### [Задачи]
a) Пожалуйста, извлеките из текстового блока точный отрывок: начните со слов, где есть «Диктор Нина Кондратова», и остановитесь после «на машинке ответы...».
b) Определите, согласуется ли с текстовым блоком каждое утверждение ниже. Ответьте «да» или «нет» и приведите решающие слова текста дословно.
(i) Чуковский читал по своей книге «Мастерство Некрасова».
(ii) Кондратова во время беседы держала перед собой текст.
(iii) Шилова проговорила около десяти минут, прежде чем дать слово Чуковскому.
c) Как, согласно текстовому блоку, называется передача, в которой Нина Кондратова беседует с Юлией Вечеровой?

### [Текстовый блок]
----------------

Но главный «поворот» рассказа об этой передаче, дорогой читатель, наступает дальше.

Проговорив минут пять, Шилова объявляет: «А теперь мы предоставляем слово Корнею Ивановичу Чуковскому».

Камера немного сдвигается, мы видим Чуковского, он говорит примерно следующее: «Меня попросили выступить на телевидении в связи с юбилеем Некрасова. То, что я хотел бы сегодня сказать, мною однажды уже написано. Поэтому разрешите прочесть это по своей книжке».

И дальше Чуковский, который обладает редким даром в любых обстоятельствах оставаться самим собой и всегда очень точно чувствует — в чем именно состоит правда и органичность поведения, раскрывает свое «Мастерство Некрасова», вынимает закладку и начинает читать. Он читает спокойно, хочется сказать — обстоятельно; книжка написана давно, и Чуковский читает ее немножко «со стороны», иногда написанное ему явно нравится («ай да Чуковский, ай да молодец!»); время от времени он делает замечания в сторону, чаще всего — юмористические, и это сразу вносит интимный, домашний, дружеский момент в наш с ним контакт.

Но дело далеко не только в «интимности контакта». Такое чтение становится вдруг более активным, чем «раздумчивый» рассказ диктора по канонам устной речи. Я говорю об активности мысли, об активности отношения к материалу, наконец, об активности выявления себя. Я даже готов сказать, что в этом чтении было больше импровизационности, чем в предшествующем ему «свободном» говорении заученного!

Итак, Чуковский, отдавший полжизни изучению творчества Некрасова, считает себя вправе, выступая перед гигантской аудиторией, в силу тех или иных причин читать, а не говорить — это правдиво и свидетельствует об уважении к зрителю; диктор Шилова во имя ложно понятой специфики принуждена заучивать наизусть чужой текст и выступать в несвойственной роли. Вряд ли нужно отдельно оговаривать, что «телегеничность» на этот раз за чтением, а не за устной речью.

Диктор Нина Кондратова ведет беседу-интервью с ивановской ткачихой Юлией Вечеровой (передача — «Ивановская новь»). Вот они вдвоем сидят за низеньким столиком, сидят хорошо, «интимно», две молодые женщины, и между ними идет беседа. Кондратова не держит перед собой никакого текста, ее интонации легки, свободны, она явно дружески расположена к своей собеседнице, и вот этим свободным, дружеским, даже, я бы сказал, «светским» тоном, секунду подумав, она задает ей вопросы, один, другой, третий. Совершенно очевидно, что вопросы эти рождаются у нее в ходе беседы. И в ответ на эти импровизированные, только что родившиеся вопросы Юлия Вечерова начинает медленно, запинаясь и вроде бы даже не очень разбирая текст, читать заранее приготовленные и, видимо, отпечатанные на машинке ответы...

----------------

### [Фрагмент данных]

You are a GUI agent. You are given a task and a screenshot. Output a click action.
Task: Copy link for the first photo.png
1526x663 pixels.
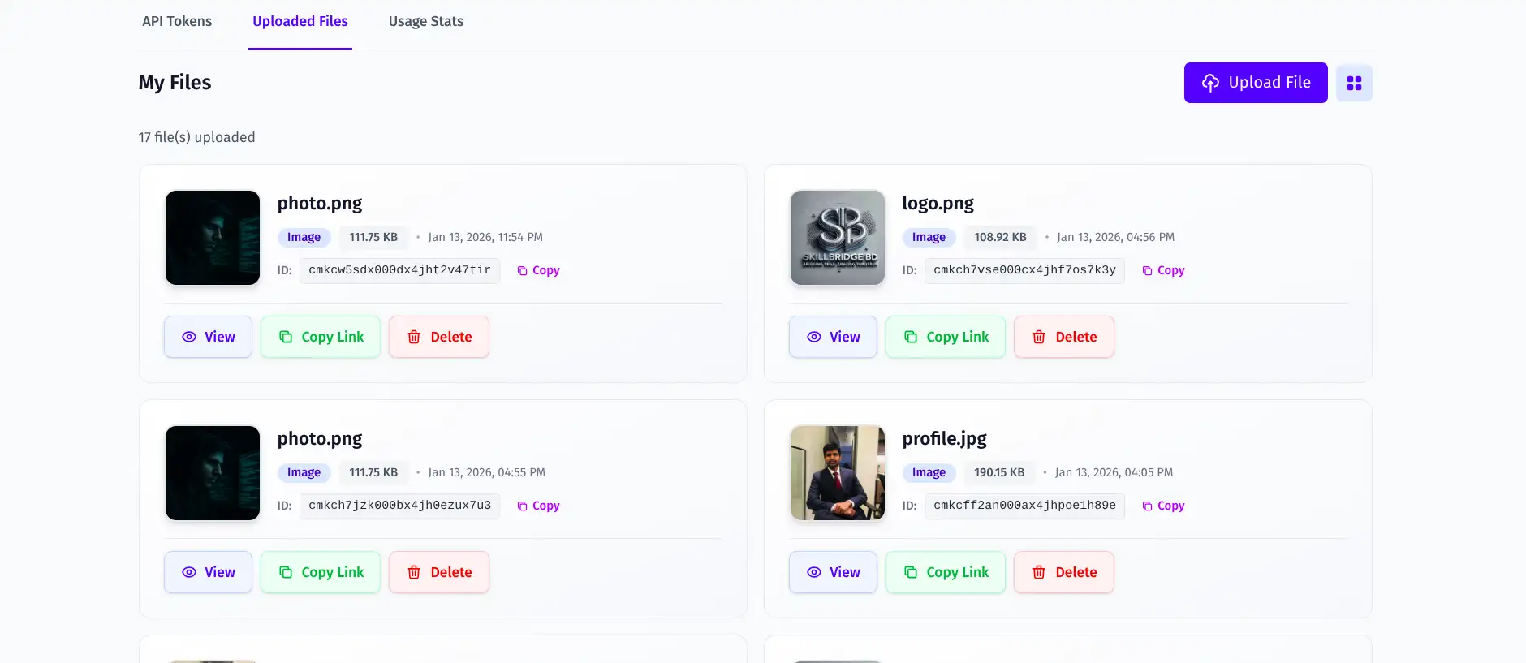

----------------

### [Ответы по задачам]
a)
Диктор Нина Кондратова ведет беседу-интервью с ивановской ткачихой Юлией Вечеровой (передача — «Ивановская новь»). Вот они вдвоем сидят за низеньким столиком, сидят хорошо, «интимно», две молодые женщины, и между ними идет беседа. Кондратова не держит перед собой никакого текста, ее интонации легки, свободны, она явно дружески расположена к своей собеседнице, и вот этим свободным, дружеским, даже, я бы сказал, «светским» тоном, секунду подумав, она задает ей вопросы, один, другой, третий. Совершенно очевидно, что вопросы эти рождаются у нее в ходе беседы. И в ответ на эти импровизированные, только что родившиеся вопросы Юлия Вечерова начинает медленно, запинаясь и вроде бы даже не очень разбирая текст, читать заранее приготовленные и, видимо, отпечатанные на машинке ответы...

b)
(i) Да: «раскрывает свое «Мастерство Некрасова», вынимает закладку и начинает читать».
(ii) Нет: «Кондратова не держит перед собой никакого текста».
(iii) Нет: «Проговорив минут пять, Шилова объявляет».

c) «Ивановская новь».